An FAQ claiming COVID-19 would be covered has since been removed, Kumaran said, and replaced with a new statement suggesting the pandemic will not be covered.
Policyholders told Yahoo Finance UK Debenhams also initially posted an online FAQs saying COVID-19 would be covered. It was subsequently replaced with a new one saying the opposite.
Kumaran has been unable to talk about her policy with WeddingPlan by phone and emails have gone unanswered. She told Yahoo Finance UK it felt like she was being “fobbed off.”
If she cannot claim compensation, she estimates her and her partner will be £40,000 out of pocket.
“We’re not millionaires,” said Kumaran, who works in the Mayor of London’s office. “This is hard earned money that we’ve saved and could otherwise go towards a house that we’d like to buy. Everyone deserves to have a nice wedding if you can and if you save hard and work towards it, why not?”
‘Additional stress and worry’
Kumaran is part of a Google group with over 40 other disgruntled WeddingPlan policyholders. The group are currently considering joint legal action.
“We are ordinary, hard-working people who have spent months or years saving for our wedding days — only to be screwed over by an unscrupulous business with tens of millions in assets,” a spokesperson for the group told Yahoo Finance UK. “Insurance is supposed to give people peace of mind, not additional stress and worry.”
“There’s obviously far worse things going on out there and crying about a wedding doesn’t feel right,” Kumaran said. “But at the same time, it doesn’t feel fair either.”
Accounts show UK General made a profit of £838,582 in 2018 on revenues of £13m. The company had net assets worth £8.1m. As well as wedding insurance, UK General offers property insurance, event insurance, and other specialist cover.

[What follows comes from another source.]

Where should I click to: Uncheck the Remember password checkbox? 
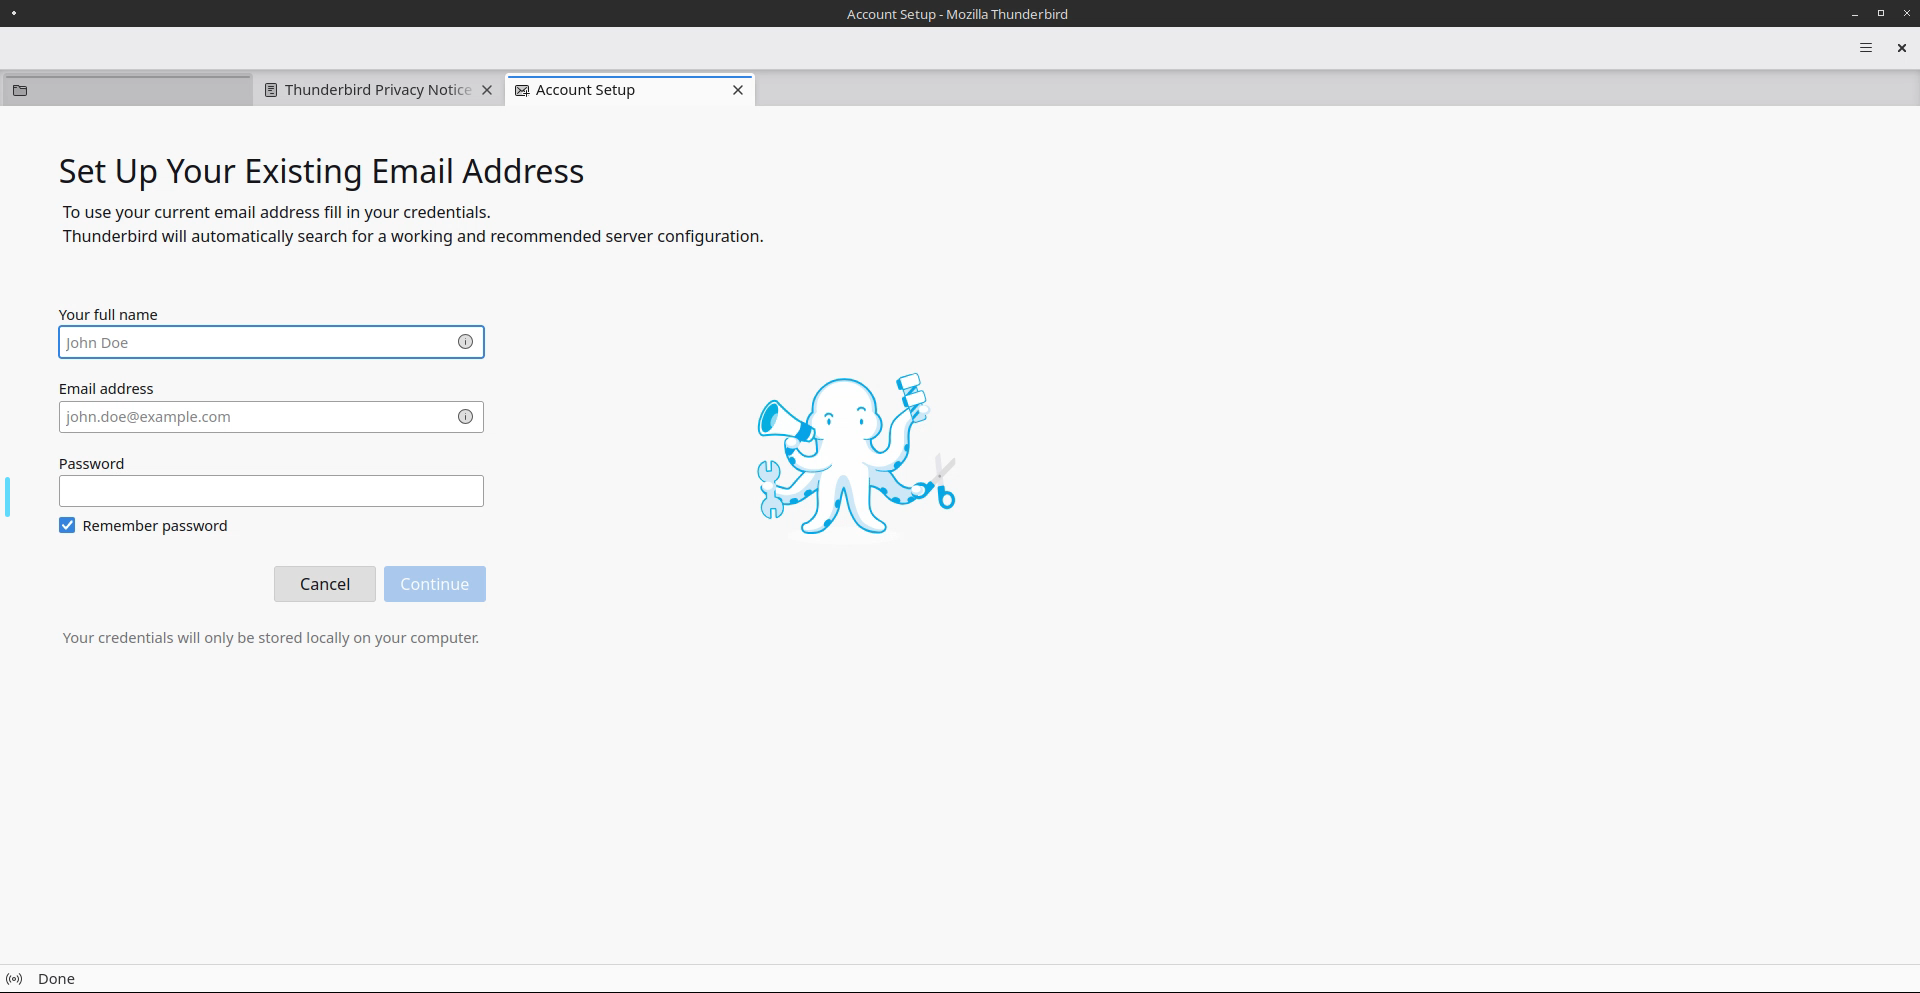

UK General did not respond to repeated requests to comment for this story, made via email, LinkedIn, and voicemails.
Sarah Kocianski, head of research at financial consultancy 11:FS, said UK General had the right to deny payout based on government actions.

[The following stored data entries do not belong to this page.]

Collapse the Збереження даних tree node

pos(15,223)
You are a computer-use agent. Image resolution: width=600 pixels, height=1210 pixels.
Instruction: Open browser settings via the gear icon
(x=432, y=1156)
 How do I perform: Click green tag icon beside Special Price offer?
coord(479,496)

Policy documents, reviewed by Yahoo Finance UK, exclude coverage for “claim arising directly or indirectly from a government regulation or act” and any “losses arising from prohibitive regulations by the government of any country.” UK General argues that it was the government’s decision to lockdown the country that led to wedding cancellations, not COVID-19 per se.
While the policies do contain provisions for infectious disease, they only cover outbreaks at the event or venue.
“If there had been a Norovirus outbreak at the hotel you’re having your wedding in and they had to deep clean the hotel, then you would be covered,” Kocianski said.
Most wedding insurers across the industry are not paying out, she said.
The Association of British Insurers (ABI) estimates around £1.2bn will be paid out by UK insurers over the coronavirus pandemic but just £25m of that will be on wedding, school trip, and event cover. (This partly reflects the small size of the wedding insurance market.)
“From an objective perspective, [insurers] are not doing anything wrong,” Kocianski said. “From a moral perspective, and what this will do to insurers brands, it’s a very different question. Insurers don’t have a great reputation anyway. It’s going to be a huge issue for them.”
Ryan Griffiths, 25, from Northampton told Yahoo Finance UK: “Honestly, it just sounds like they’re just trying to get out of jail.”
Griffiths is another Debenhams policy holder who has had their claim denied. He and his fiancee stand to lose £10,000.
“Someone should be able to step in and say you should pay out,” Griffiths said. “You can’t just sit back and let it go. It’s the people that don’t fight that get screwed over.”
Carroll, the wedding planner, said many couples were taking their case to the Financial Ombudsman but she called for more wholesale action across the industry.
“I really think the government should look at this,” she said. “They’re throwing money left, right, and centre but the insurance companies are getting away with murder here.”